Wherein, the PET base film 4 adopts a high-permeability biaxially oriented polyester film, the coating thickness of the PET base film 4 is 12 to 100um, the composite layer 5 adopts a pressure-sensitive adhesive material, and the thickness of the composite layer 5 is 3 to 15um.
The double-silver magnetic control base film 6 is a high-light-transmission high-definition double-silver magnetic control base film, the thickness of the double-silver magnetic control base film 6 is 23-100 um, the heat conducting film 7 is a high-orientation heat conducting film formed by stacking multiple layers of graphene, the thickness of the heat conducting film 7 is 3-4 um, the solar radiation heat source wave band is mainly 780-2500 nm near infrared rays, and the double-silver magnetic control base film 6 effectively reflects solar radiation to prevent solar heat from being transmitted into a room through the double-silver magnetic control base film 6.
Wherein, the mounting layer 8 adopts pressure sensitive adhesive, and the thickness of mounting layer 8 is 5 to 25um, and release film 9 adopts high-permeability PET silicone oil release film, and the thickness of release film 9 is 12 to 50um.
The working principle of the utility model is as follows: according to the size of glass, select the thermal-insulated heat preservation membrane of suitable size, take off from type membrane 9 and adhere mounting layer 8 on glass's surface, whole thermal-insulated heat preservation membrane's border position and window frame's metal border contact, external temperature is too high, double-silver magnetic control base film 6 effectively reflects solar radiation and prevents solar heat to pass through double-silver magnetic control base film 6 and transmit indoor, simultaneously heat conduction membrane 7 transmits the temperature of gathering on the glass to the metal frame, prevent to reduce glass's own temperature, well far infrared reflection nanometer transparent coating 3 is effective to reflect far infrared in the indoor heating radiation in winter, prevent that heat radiation from transmitting to outdoor through well far infrared reflection nanometer transparent coating 3, guarantee indoor temperature, in the use simultaneously, glass fiber, grapheme carbon nanotube and epoxy rob position hybrid composite material preparation conductive film 1 avoid static to pile up on thermal-insulated heat preservation membrane, avoid adsorbing the dust in the air.

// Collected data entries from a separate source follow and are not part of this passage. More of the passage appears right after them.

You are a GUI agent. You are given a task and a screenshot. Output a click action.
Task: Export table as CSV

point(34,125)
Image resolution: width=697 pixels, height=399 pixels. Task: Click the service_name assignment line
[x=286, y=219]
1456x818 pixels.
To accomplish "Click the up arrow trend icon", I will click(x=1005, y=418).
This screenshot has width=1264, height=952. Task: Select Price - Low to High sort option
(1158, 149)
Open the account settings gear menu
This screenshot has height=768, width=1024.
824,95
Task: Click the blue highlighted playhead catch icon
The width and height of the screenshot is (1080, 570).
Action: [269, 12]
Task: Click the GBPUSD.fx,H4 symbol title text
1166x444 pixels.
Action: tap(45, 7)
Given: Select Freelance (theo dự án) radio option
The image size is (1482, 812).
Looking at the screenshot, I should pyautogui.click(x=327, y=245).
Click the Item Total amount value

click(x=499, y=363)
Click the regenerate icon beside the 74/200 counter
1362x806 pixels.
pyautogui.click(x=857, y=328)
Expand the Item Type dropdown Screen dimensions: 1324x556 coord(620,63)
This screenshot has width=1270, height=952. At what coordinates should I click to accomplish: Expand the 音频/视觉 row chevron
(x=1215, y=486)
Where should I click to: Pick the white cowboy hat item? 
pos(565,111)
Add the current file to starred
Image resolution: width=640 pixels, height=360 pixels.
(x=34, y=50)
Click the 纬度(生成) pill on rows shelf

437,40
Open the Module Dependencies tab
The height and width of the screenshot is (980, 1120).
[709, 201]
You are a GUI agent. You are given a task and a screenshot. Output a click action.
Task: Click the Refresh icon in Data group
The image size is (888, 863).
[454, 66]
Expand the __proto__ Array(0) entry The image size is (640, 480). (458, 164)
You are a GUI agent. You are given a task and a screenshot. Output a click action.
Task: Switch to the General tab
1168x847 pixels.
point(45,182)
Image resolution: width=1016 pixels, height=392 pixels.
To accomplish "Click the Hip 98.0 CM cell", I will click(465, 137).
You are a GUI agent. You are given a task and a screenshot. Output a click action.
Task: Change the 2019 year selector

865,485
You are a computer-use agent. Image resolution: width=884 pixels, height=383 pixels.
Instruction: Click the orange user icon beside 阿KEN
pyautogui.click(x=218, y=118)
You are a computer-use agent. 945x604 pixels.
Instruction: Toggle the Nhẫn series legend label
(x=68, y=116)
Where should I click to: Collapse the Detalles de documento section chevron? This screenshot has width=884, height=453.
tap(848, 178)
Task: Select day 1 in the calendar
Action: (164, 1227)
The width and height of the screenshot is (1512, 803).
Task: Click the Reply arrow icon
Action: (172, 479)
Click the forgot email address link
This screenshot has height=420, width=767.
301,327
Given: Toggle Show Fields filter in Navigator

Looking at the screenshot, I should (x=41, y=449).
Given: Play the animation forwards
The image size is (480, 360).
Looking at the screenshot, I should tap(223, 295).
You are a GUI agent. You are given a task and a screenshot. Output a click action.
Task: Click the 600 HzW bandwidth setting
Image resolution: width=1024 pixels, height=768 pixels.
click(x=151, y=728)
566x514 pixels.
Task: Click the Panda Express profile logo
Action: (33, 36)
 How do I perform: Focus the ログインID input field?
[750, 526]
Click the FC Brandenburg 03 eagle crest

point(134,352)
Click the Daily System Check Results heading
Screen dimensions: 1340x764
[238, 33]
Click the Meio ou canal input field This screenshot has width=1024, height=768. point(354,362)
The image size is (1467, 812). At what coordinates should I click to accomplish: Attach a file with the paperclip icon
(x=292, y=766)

The last points to be described are: first, in the description of the present application, it should be noted that, unless otherwise specified and defined, the terms "mounted," "connected," and "connected" are to be construed broadly, and may be mechanical or electrical, or may be a direct connection between two elements, and "upper," "lower," "left," "right," etc. are merely used to indicate relative positional relationships, which may be changed when the absolute position of the object being described is changed;
secondly: in the drawings of the disclosed embodiments, only the structures related to the embodiments of the present disclosure are referred to, and other structures can refer to the common design, so that the same embodiment and different embodiments of the present disclosure can be combined with each other under the condition of no conflict;
finally: the foregoing description of the preferred embodiments of the utility model is not intended to limit the utility model to the precise form disclosed, and any such modifications, equivalents, and alternatives falling within the spirit and principles of the utility model are intended to be included within the scope of the utility model.
Claims (6)
1. The utility model provides a thermal-insulated heat preservation membrane, its characterized in that, includes conducting film (1), the bottom fixedly connected with of conducting film (1) prevents scraping layer (2), the bottom fixedly connected with of preventing scraping layer (2) is well far infrared reflection nanometer transparent coating (3), the bottom fixedly connected with PET base film (4) of well far infrared reflection nanometer transparent coating (3), the bottom fixedly connected with composite bed (5) of PET base film (4), the bottom fixedly connected with double silver magnetic control base film (6) of composite bed (5), the bottom fixedly connected with conducting film (7) of double silver magnetic control base film (6), the bottom fixedly connected with mounting layer (8) of conducting film (7), the bottom fixedly connected with from type membrane (9) of mounting layer (8).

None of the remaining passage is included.